The Seelie are set in their ways because they're 1. immortal and 2. monarchists, but the Unseelie are worse because...they're evil???
"It's not just for you, it's for the entire seven-county metro area. Couldn't we just let them have St. Paul?"
...
"This city is alive with the best magic of mortal folk. The very light off the skyscrapers and the lakes vibrates with it. If the Unseelie Court takes up residence here, this will be a place where people fear their neighbors, where life drains the living until art and wit are luxuries, where any pleasant thing must be imported and soon loses its savor."

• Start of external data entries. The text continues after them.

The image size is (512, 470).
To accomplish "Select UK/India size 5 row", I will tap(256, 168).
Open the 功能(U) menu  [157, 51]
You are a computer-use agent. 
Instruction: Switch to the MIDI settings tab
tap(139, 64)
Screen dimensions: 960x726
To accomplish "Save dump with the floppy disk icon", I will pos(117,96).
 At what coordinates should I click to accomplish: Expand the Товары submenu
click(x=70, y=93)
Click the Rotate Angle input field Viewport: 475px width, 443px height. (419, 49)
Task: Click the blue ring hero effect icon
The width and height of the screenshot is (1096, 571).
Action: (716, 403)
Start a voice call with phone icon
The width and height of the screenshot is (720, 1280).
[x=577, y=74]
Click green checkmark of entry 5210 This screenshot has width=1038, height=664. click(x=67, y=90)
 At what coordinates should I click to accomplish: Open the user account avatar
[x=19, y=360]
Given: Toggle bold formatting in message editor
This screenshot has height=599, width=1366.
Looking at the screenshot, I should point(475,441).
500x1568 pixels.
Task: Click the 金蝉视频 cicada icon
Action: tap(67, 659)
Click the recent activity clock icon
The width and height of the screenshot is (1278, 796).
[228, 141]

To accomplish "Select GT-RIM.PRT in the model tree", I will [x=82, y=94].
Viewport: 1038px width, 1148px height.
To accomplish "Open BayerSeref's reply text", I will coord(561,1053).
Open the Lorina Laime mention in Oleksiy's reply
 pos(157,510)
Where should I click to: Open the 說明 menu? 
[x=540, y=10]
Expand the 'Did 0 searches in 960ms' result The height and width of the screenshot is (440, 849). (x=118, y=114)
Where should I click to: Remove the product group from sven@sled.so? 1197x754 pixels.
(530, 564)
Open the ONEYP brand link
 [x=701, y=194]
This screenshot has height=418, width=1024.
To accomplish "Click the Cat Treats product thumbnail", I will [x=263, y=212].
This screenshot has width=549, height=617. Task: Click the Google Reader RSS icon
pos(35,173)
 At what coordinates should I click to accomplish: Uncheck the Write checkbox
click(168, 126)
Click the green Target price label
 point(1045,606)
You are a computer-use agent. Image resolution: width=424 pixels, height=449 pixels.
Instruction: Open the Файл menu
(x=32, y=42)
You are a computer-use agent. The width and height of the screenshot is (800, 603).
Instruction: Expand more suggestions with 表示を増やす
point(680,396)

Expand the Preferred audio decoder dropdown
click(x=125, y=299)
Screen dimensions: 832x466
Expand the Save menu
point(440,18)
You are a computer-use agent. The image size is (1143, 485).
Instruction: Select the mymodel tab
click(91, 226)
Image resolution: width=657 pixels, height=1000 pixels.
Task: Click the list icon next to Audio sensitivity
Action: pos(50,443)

I think Bull would agree that for her, Minneapolis is a magical place because she loves it; for someone else, any city could be that place, but they also have the potential to be lifeless, unmagical places.
At the end of the 2001 edition, there's an appendix--a note saying that the author and her husband have since adapted it to a screenplay, including a few scenes that aren't in the novel. This allows for POV characters, and corresponding settings, besides Eddi: her loser ex-boyfriend gets more of a character arc, and long-lost nightclubs in the caves above the Mississippi River make an appearance. I think this could be a change for the better (there were a lot of descriptions of clothing that weren't super engaging to me), but also, you do know books are allowed to have more than one POV character, right?
When Eddi and her friends are at a Midsummer gathering with the faeries, one of the songs they play is "Safety Dance." I can't tell if that was as silly/memetic in 1987 as it lands today. Either way, I think it's a useful warning that "giving shoutouts to the musicians you like" can't be your only reason for a creative project. And, like musical tastes, some of the "my primrose"/"my sweet"/"but thou must" flirting hasn't aged well.
Bingo: using it for Bards; would also count for Dreams, Prologues (introducing the magical elements, which is kind of superfluous because Eddi meets them in chapter two), Reference Materials (for the appendix). Borderline for romance-as-a-genre; I think the book might be better without the romantic plotlines, but it would also be a lot shorter.